For the cold drawn steel wire, because of work hardening, further drawing energy consumption is large, or even broken, so it must be annealed in the middle to eliminate work hardening before drawing.
For example, in order to make the surface of the workpiece brittle and hard in the cutting process, the cutting force is increased and the tool wear is accelerated.
3. Fine-grain strengthening
The method of improving the mechanical properties of metal materials by refining grains is called fine-grain strengthening.
In industry, the strength of materials is improved by refining grains.
Usually, metals are polycrystals composed of many grains.
The size of grains can be expressed by the number of grains per unit volume.
The more the number, the finer the grains.
The results show that the fine-grain metal has higher strength, hardness, plasticity and toughness than the coarse grain metal at room temperature.
This is because the plastic deformation of the fine grains can be dispersed in more grains, the plastic deformation is more uniform, and the stress concentration is smaller;
In addition, the finer the grains, the larger the area of the grain boundary, the more tortuous the grain boundary, and the more unfavorable to the crack propagation.
Therefore, the method of improving material strength by refining grain is called fine grain strengthening in industry.
The smaller the grain size is, the smaller the number of dislocations (n) in the dislocation cluster is, the smaller the stress concentration is, and the higher the strength of the material is;
According to the Hall-Page relation, the smaller the average value of grain (d), the higher the yield strength of the material.
3.4 Methods of grain refinement
Increase the degree of supercooling;
Vibration and stirring;
For cold deformed metals, the grain size can be refined by controlling the deformation degree and annealing temperature.
4. Second phase strengthening
In addition to the matrix phase, there is a second phase in the multiphase alloy.
When the second phase is uniformly distributed in the matrix with fine particles, it will have a significant strengthening effect.
This strengthening effect is called second phase strengthening.
For the movement of dislocations, there are two kinds of second phases in the alloy:
1) The strengthening effect of non-deformable particles (bypass mechanism).

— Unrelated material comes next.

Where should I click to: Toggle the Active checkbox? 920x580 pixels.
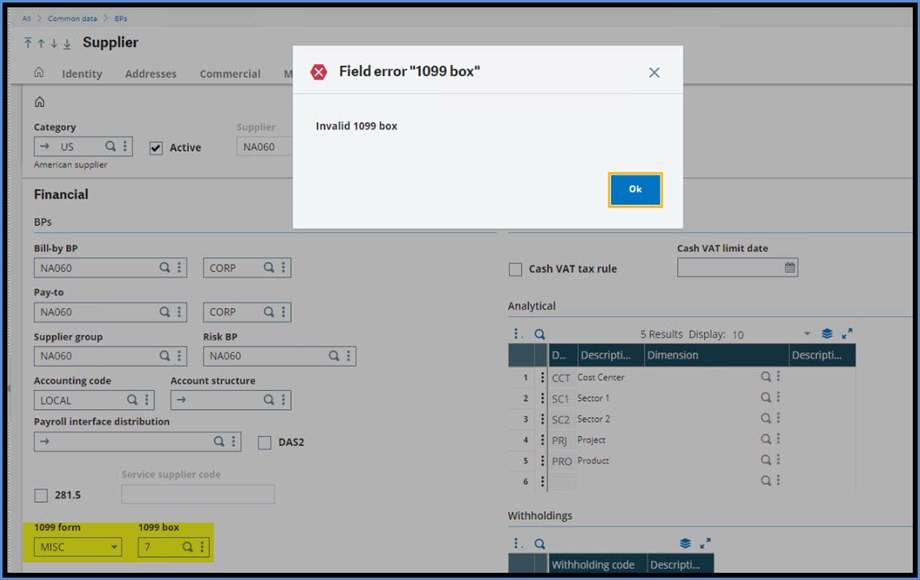[156, 148]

2) The strengthening effect of deformable particles (shear mechanism).
Both dispersion strengthening and precipitation strengthening are special cases of second phase strengthening.

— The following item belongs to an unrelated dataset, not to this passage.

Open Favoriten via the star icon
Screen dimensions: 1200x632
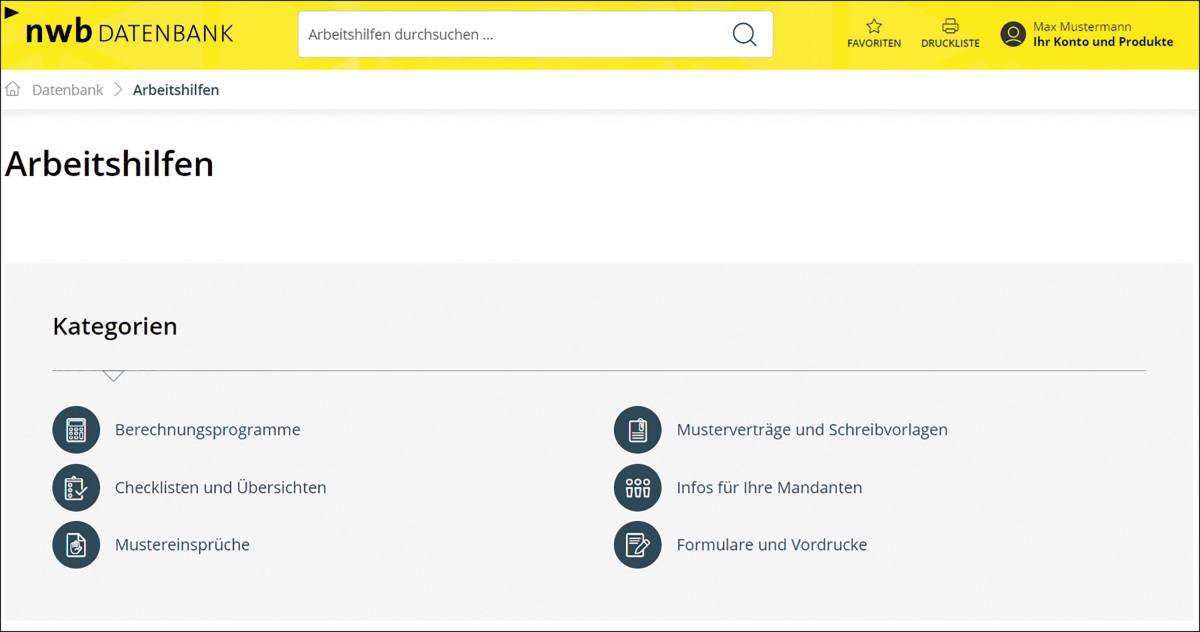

The main reason for the strengthening of the second phase is the interaction between them and dislocations, which hinders the movement of dislocations and improves the deformation resistance of the alloy.

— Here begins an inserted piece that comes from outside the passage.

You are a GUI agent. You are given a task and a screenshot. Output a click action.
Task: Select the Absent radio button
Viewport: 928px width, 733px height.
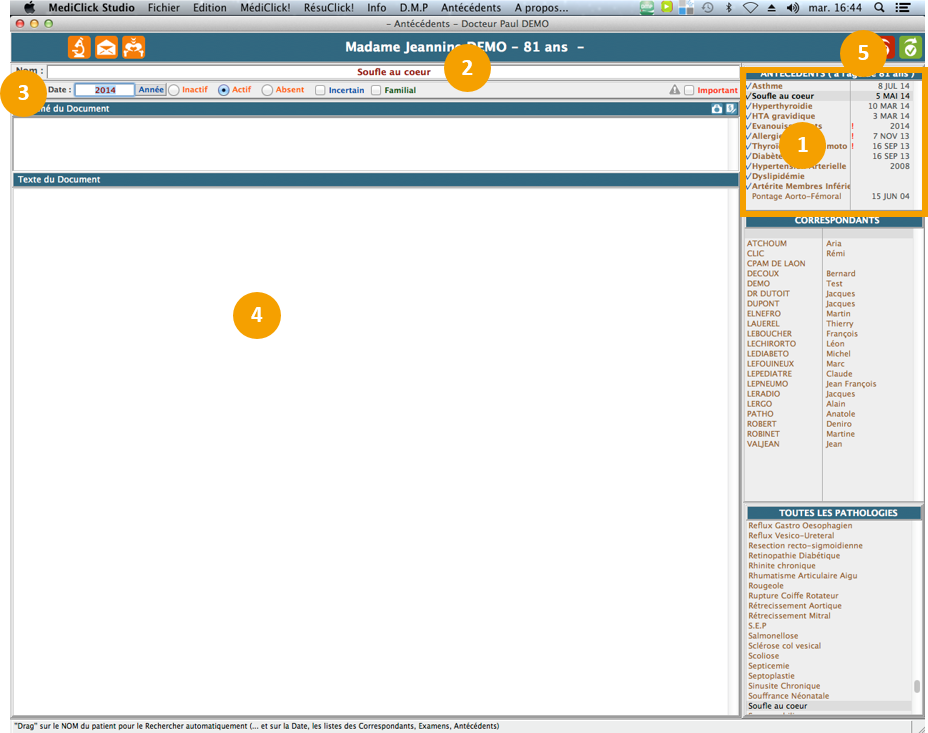click(x=267, y=90)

The most important factors affecting the strength are the composition, microstructure and surface state of the material itself;
Secondly, the stress state, such as the speed of loading, loading mode, simple tension or repeated stress, will show different strength;
In addition, the geometry and size of the specimen and the test medium also have great influence, sometimes even decisive.
For example, the tensile strength of ultra-high strength steel in hydrogen atmosphere may decrease exponentially.
There are two ways to strengthen metal materials.
One is to improve the bonding force between atoms of the alloy, improve its theoretical strength, and make perfect crystals without defects, such as whiskers.
The strength of iron whiskers is close to the theoretical value, which can be attributed to the fact that there are no dislocations in the whiskers or only a few dislocations that can not proliferate during deformation.
Unfortunately, when the diameter of whisker is larger, the strength will drop sharply.
Another way of strengthening is to introduce a large number of crystal defects into the crystal, such as dislocations, point defects, heterogeneous atoms, grain boundaries, highly dispersed particles or inhomogeneity (such as segregation).
These defects hinder the movement of dislocations and obviously improve the strength of the metal.
As it turns out, this is the most effective way to improve the strength of metal.
For engineering materials, it is generally through the comprehensive strengthening effect to achieve better comprehensive performance.